(Recorded data)
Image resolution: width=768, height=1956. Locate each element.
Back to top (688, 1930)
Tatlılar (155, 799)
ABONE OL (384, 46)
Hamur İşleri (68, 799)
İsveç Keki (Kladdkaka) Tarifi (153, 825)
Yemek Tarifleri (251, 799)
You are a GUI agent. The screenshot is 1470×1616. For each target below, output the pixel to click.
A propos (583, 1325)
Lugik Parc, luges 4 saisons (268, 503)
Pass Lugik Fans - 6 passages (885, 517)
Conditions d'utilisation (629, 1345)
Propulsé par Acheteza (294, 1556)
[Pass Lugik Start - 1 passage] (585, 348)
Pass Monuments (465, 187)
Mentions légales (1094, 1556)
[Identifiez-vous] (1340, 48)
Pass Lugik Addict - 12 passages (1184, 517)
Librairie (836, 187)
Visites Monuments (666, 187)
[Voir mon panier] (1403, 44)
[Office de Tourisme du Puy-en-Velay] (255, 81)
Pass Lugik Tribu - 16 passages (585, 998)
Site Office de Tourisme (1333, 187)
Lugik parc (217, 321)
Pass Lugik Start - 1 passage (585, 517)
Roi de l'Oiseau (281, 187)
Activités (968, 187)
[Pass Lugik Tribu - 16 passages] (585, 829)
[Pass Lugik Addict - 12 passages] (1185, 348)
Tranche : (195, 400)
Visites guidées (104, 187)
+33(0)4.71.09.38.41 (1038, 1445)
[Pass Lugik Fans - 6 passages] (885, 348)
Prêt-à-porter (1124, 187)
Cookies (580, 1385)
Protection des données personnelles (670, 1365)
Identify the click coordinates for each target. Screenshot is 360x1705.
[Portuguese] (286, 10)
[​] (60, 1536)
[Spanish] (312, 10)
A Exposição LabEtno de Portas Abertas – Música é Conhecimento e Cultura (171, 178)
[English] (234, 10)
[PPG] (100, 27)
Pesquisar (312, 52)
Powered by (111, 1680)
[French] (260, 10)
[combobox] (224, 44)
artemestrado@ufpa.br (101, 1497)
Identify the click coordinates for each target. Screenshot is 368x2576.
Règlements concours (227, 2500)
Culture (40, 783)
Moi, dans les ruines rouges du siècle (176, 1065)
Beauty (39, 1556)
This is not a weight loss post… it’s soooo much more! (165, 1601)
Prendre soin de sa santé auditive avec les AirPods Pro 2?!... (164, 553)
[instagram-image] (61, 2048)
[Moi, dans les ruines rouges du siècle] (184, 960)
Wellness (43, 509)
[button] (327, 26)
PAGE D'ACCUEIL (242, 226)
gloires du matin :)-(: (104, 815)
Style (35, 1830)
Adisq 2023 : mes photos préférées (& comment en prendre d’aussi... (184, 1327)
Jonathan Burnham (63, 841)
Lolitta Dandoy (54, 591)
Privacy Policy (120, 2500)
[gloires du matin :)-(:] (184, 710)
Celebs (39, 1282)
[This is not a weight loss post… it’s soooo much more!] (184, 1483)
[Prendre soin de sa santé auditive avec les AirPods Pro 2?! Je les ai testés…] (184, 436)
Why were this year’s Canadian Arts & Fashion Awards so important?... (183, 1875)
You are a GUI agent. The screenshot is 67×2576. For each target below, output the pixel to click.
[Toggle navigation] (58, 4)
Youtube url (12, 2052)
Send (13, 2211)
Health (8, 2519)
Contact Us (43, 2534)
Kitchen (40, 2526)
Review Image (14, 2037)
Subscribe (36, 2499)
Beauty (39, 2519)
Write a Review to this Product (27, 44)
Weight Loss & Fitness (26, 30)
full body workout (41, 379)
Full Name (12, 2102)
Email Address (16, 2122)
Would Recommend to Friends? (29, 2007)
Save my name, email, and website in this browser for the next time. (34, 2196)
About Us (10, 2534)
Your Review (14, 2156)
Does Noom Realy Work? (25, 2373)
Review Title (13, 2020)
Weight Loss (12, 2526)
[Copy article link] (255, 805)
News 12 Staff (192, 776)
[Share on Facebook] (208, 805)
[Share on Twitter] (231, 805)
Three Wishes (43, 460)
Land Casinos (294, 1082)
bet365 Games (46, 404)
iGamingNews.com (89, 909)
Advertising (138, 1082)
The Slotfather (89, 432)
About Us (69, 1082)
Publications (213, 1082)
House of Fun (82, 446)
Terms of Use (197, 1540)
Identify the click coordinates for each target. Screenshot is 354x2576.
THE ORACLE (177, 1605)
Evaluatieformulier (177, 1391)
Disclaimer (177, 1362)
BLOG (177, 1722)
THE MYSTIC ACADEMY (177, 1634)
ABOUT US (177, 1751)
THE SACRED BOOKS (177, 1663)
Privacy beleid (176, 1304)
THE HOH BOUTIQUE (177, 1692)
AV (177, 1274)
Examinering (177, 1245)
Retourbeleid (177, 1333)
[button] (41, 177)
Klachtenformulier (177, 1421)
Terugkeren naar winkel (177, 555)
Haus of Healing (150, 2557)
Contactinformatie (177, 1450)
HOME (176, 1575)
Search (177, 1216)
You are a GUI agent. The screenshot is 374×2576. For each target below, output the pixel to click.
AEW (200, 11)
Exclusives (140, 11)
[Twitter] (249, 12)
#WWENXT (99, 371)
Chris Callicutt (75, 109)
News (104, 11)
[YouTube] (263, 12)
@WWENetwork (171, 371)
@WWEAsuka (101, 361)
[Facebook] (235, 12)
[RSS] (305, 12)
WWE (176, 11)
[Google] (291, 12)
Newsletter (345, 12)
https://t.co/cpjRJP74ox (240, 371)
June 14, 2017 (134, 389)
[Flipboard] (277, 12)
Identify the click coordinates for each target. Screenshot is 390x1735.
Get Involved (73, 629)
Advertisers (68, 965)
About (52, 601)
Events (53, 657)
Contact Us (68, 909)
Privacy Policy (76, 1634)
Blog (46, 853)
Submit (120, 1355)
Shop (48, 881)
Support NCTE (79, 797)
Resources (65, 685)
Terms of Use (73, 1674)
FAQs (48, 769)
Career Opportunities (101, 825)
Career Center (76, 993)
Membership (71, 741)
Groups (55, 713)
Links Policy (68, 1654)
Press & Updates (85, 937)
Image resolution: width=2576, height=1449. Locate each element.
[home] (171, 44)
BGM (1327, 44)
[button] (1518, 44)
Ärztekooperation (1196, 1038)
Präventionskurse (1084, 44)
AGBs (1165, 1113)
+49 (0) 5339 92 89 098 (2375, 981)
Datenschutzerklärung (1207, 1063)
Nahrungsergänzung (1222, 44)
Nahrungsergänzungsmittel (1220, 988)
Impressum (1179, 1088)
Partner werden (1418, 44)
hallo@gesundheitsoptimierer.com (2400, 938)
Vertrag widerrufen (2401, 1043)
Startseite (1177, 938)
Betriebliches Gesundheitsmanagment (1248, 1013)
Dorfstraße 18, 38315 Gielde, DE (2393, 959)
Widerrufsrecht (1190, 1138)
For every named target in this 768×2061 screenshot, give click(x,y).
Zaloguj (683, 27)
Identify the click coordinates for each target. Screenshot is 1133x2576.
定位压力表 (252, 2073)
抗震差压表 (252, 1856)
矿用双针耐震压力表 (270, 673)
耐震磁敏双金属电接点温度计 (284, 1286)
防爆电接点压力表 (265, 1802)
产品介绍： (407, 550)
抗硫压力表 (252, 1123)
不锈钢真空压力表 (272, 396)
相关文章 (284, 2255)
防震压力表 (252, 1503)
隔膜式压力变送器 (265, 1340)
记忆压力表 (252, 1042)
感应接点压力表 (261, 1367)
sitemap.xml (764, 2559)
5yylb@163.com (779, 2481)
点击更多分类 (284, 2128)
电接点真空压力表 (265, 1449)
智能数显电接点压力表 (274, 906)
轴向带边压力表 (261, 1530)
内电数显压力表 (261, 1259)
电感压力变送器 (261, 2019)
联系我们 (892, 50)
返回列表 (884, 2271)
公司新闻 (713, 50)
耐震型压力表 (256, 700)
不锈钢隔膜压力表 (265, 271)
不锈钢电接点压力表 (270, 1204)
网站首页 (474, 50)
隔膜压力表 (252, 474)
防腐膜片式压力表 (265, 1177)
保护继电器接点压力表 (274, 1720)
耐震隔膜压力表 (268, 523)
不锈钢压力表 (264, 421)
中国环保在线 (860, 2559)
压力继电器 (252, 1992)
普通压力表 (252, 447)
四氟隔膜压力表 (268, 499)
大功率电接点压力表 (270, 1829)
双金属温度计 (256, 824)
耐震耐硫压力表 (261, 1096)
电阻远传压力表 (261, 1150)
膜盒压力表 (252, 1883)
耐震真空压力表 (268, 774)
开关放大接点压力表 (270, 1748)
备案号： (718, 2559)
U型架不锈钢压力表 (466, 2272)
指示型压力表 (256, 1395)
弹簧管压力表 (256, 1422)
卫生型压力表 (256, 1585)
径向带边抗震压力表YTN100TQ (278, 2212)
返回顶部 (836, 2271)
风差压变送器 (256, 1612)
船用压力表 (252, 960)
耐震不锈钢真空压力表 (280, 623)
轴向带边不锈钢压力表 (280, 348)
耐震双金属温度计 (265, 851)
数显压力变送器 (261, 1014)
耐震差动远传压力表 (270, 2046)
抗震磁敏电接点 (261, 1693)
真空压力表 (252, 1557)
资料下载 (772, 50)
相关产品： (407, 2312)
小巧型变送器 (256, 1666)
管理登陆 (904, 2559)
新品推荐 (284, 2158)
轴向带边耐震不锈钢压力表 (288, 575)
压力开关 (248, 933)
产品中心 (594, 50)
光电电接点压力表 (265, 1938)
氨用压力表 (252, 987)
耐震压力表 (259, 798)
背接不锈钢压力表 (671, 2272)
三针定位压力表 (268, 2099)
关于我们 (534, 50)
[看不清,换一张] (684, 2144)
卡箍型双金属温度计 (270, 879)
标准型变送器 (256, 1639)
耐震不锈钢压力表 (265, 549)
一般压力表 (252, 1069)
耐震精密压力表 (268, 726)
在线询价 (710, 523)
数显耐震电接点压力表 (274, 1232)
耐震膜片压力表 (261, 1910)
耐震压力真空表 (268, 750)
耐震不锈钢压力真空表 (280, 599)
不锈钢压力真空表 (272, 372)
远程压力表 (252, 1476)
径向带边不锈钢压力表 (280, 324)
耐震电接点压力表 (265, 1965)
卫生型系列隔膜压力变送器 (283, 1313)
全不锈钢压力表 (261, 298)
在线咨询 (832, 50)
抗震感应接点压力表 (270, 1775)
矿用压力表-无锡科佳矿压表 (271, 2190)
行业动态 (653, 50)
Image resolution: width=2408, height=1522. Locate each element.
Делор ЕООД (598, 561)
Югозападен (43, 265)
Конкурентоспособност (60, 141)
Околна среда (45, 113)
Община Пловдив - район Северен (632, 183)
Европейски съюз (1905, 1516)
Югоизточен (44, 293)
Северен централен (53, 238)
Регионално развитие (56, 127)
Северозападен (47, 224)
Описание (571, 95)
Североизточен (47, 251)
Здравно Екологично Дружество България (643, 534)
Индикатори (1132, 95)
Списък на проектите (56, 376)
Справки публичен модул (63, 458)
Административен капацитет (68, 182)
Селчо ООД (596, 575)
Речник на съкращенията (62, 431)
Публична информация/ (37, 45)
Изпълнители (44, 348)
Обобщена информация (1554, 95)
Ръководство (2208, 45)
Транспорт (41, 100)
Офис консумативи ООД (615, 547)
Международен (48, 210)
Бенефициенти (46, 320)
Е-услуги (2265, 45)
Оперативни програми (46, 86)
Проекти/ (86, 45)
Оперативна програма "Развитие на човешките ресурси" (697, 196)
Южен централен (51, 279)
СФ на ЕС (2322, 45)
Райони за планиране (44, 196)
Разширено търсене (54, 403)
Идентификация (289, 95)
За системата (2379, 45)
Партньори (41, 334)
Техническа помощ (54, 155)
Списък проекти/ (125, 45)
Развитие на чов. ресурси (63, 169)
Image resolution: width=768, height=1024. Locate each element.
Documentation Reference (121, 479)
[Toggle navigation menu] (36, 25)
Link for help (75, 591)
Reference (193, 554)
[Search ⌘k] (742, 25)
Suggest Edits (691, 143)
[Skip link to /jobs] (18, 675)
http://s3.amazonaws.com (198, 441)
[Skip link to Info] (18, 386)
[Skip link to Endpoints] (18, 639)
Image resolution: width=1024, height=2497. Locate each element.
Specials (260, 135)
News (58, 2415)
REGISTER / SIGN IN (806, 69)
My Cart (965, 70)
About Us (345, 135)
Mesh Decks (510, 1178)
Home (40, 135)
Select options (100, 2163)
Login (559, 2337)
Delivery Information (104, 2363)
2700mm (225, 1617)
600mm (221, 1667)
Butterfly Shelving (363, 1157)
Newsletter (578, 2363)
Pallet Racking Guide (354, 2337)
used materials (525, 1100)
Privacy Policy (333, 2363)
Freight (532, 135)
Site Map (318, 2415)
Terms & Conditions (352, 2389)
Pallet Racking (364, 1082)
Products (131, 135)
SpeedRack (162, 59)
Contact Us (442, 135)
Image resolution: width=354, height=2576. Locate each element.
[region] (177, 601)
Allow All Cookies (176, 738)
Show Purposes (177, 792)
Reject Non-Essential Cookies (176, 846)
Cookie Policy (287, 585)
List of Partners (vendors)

■ Problem statement:
Show the lines of the records above that mention "dans".

■ Response area:
Moi, dans les ruines rouges du siècle (176, 1065)
[Moi, dans les ruines rouges du siècle] (184, 960)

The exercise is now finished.